[start of PAGE]

Back of the brake pedal. I did mine the other week. 2 minute job lol


----------



## E3 YOB (Mar 2, 2010)

Jesus really, I can't believe they had it 10 weeks and didn't check. Good news Steve but jeez, I hope your clutch switch doesn't go next time 

There is an error code for a faulty brake light switch usually.


----------



## caney (Feb 5, 2004)

E3 YOB said:


> Jesus really, I can't believe they had it 10 weeks and didn't check. .


I can :roll:


----------



## jamman (May 6, 2002)

caney said:


> E3 YOB said:
> 
> 
> > Jesus really, I can't believe they had it 10 weeks and didn't check. .
> ...


You not rate them Steve ?


----------



## brittan (May 18, 2007)

Matt B said:


> brittan said:
> 
> 
> > For my interest where is the brake light switch fitted?
> ...


Thanks: further to my other post on the subject, I'd suggest that the brake switch may well have been the culprit in holding the air admittance valve to the servo partially open perhaps by being mis-fitted, physically broken or jammed.

Obviously a faulty switch on its own (if it was faulty at all) could not cause the brakes to lock after a mile of driving.

Rather amazing thought from Jabba to go for the switch as a last resort!!.


----------



## bigsyd (Jul 9, 2008)

Hope this is the fix for you m8, but can you imagine what the room would have been like if they removed the engine, changed the servo re fitted.....all happy 1 mile down the road..lockup  then try the switch [smiley=argue.gif] [smiley=argue.gif]

Does not bear thinking about [smiley=bigcry.gif] [smiley=bigcry.gif] [smiley=bigcry.gif] [smiley=baby.gif]


----------



## V6RUL (May 28, 2009)

8) phew


----------



## j4zz_x (Jan 17, 2009)

Are these the same people that are going to court with the guy from ireland? for not building his car correctly, and wasted journeys to pickup a unfinished car?

[end of PAGE]
[start of MATERIAL SUPPLIED]

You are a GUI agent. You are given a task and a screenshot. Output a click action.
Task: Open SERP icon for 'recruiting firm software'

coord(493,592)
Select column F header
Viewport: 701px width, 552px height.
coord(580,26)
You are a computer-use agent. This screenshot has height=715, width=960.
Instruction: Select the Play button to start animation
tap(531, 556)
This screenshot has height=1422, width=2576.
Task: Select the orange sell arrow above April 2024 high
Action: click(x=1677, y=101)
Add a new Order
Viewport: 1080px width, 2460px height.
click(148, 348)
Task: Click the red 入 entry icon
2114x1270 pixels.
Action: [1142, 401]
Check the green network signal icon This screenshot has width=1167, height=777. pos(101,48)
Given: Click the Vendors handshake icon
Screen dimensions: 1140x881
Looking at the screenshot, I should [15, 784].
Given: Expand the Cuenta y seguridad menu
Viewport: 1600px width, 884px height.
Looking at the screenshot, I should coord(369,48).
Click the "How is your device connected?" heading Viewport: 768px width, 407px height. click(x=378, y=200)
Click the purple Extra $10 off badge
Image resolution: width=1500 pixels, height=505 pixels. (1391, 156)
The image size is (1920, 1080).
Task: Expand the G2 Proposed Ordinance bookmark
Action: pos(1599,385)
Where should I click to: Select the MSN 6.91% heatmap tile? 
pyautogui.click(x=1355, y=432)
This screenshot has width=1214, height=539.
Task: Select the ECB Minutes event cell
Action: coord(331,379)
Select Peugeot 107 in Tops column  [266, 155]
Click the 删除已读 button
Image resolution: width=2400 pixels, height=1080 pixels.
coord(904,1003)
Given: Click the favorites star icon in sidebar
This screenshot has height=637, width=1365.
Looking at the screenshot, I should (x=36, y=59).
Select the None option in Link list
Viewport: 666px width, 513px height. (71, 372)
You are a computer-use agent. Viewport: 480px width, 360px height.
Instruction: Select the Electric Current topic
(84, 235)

[end of MATERIAL SUPPLIED]

* **EXERCISE SET**:
[A] In the forum thread about the brake light switch, where is the switch fitted?
[B] Can you carry on the forum thread about the brake light switch from its last post?

* **ANSWERS BY TASK**:
[A] At the back of the brake pedal.

[B]
----------



## merlin c (Jan 25, 2012)

brittan said:


> Matt B said:
> 
> 
> > brittan said:
> ...


Changed my brake pedal switch a while ago, its just a N/O contact set up in a plastic case with a ratchet setting plastic piston, how this can intrude on the air admittance valve is something I don't understand, but I would like to...........Steve


----------



## stevebeechTA (May 16, 2009)

Well with a bit of luck its sorted Steve, what are these new tyres you have got?


----------



## VSPURS (Aug 31, 2008)

Just to clarify a few points, the car has been there 12 weeks in total but only the last two weeks have been on this brake issue.
The first 10 weeks were for other things and mainly waiting on US suppliers to send across the parts we needed.

I'm just pleased that a simple switch was checked moments before they started the work to drop the engine out of the car.

Anyway, hopefully I'll have the car back next week and I'll be able to join you all at The Pod in a few weeks.

8)


----------



## jamman (May 6, 2002)

j4zz_x said:


> Are these the same people that are going to court with the guy from ireland? for not building his car correctly, and wasted journeys to pickup a unfinished car?


No that's JBS


----------



## brittan (May 18, 2007)

merlin c said:


> brittan said:
> 
> 
> > Matt B said:
> ...


Well, assuming I'm right about the air admittance valve being held slightly open and given that changing the brake light switch cured the brake lock up problem, it is possible that the switch was responsible in some way for holding the brake pedal in a slightly depressed position, just off its top stop, and in this way the air admittance valve (operated by the push rod attached to the brake pedal) was held partially off its seat.

I don't suppose we will ever know for definite.


----------



## lego man (Nov 9, 2008)

Hey Vspurs,

You could always give these a try, very professional tuning company.






Glad you have got it sorted.

I see thing's STILL don't change. Is this the world we live in ! What's up with the world !

wassssuppppp

BR

Lego


----------



## VSPURS (Aug 31, 2008)

Picked the TT up today and all looking good on the journey home until what appeared to be the sign of a coil pack failure and 6th gear being impossible to use and pushing the revs through 3500 revs bringing on a misfire.

Then, to add to that, the brake issue has started again. Driving down the road close to home and the brakes were applied without my doing and the car virtually pulls up to a halt! Jabba thought that a brake light switch had solved it but it obviously appears not!

So I'm now facing a task to find the coil pack that's on it's way out and replace it and then find a solution to this brake problem before next weekend!

Anyone and everyone welcome to pop to Tamworth to lend a hand if you wish. I'd be gutted to miss the Pod!


----------



## V6RUL (May 28, 2009)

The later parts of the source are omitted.